[Introduction à la deuxième partie]
- Type de publication : Chapitre d’ouvrage
- Ouvrage : La Fabrique du roman classique. Lire, éditer, enseigner les romans du xviie siècle de 1700 à 1900
- Pages : 89 à 90
- Collection : Lire le xviie siècle, n° 81
- Série : Romans, contes et nouvelles, n° 12
- Thème CLIL : 4027 -- SCIENCES HUMAINES ET SOCIALES, LETTRES -- Lettres et Sciences du langage -- Lettres -- Etudes littéraires générales et thématiques
- EAN : 9782406150411
- ISBN : 978-2-406-15041-1
- ISSN : 2257-915X
- DOI : 10.48611/isbn.978-2-406-15041-1.p.0089
- Éditeur : Classiques Garnier
- Mise en ligne : 23/08/2023
- Langue : Français
Les discours sur le roman, loin d’être unanimes durant cette longue période, permettent d’observer une évolution de la conception du roman et de ce qui est associé à ce genre. Les représentations du roman antérieur évoluent également et s’accompagnent de manifestations d’ordre varié : jugement négatif, nécessité d’accompagner la lecture de ces textes par des versions abrégées, expurgées ou des annotations, etc. Ces mutations pourraient être éclairées par la notion de romanesque. En effet, cette notion gouverne les représentations que véhicule la forme littéraire et explique le sentiment d’étrangeté ou de familiarité que produit ce corpus dans sa diversité.

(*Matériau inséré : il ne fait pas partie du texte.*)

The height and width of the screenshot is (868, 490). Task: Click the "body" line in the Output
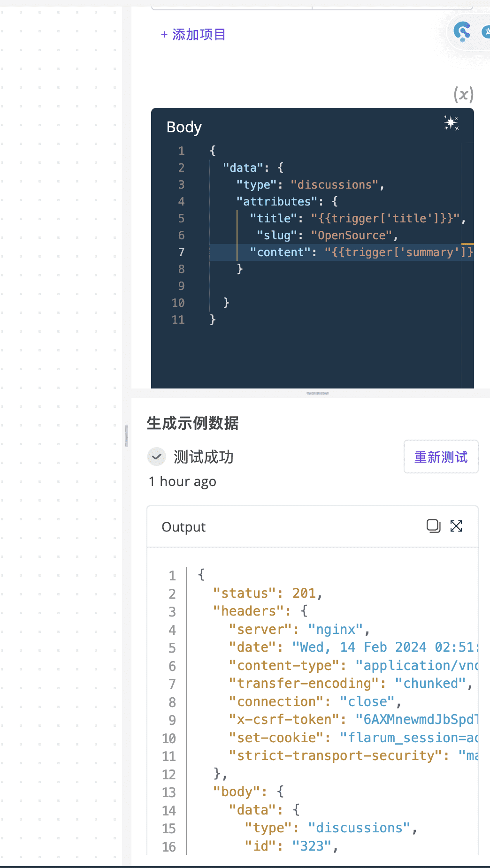pyautogui.click(x=249, y=792)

La notion de romanesque, qui se construit au fur et à mesure que le corpus devient plus vague ou plus éloigné des lecteurs, est riche de l’héritage des romans héroïques. En effet, au romanesque sont d’abord associées des formes prolixes et complexes mais également une matière éloignée du lecteur par une distance temporelle, géographique et psychologique. Mais la notion évolue tandis que le souvenir des longs romans s’éloigne et que leur lecture est jugée de plus en plus difficile. Placée sous le signe de l’excès, la notion de romanesque telle qu’elle avait pu apparaître à la fin du xviie siècle laisse la place à une vision normative de la poétique romanesque et à un classicisme idéal, brèche dans laquelle les critiques du xixe siècle s’introduisent pour redéfinir la notion et par là même le critère de lisibilité.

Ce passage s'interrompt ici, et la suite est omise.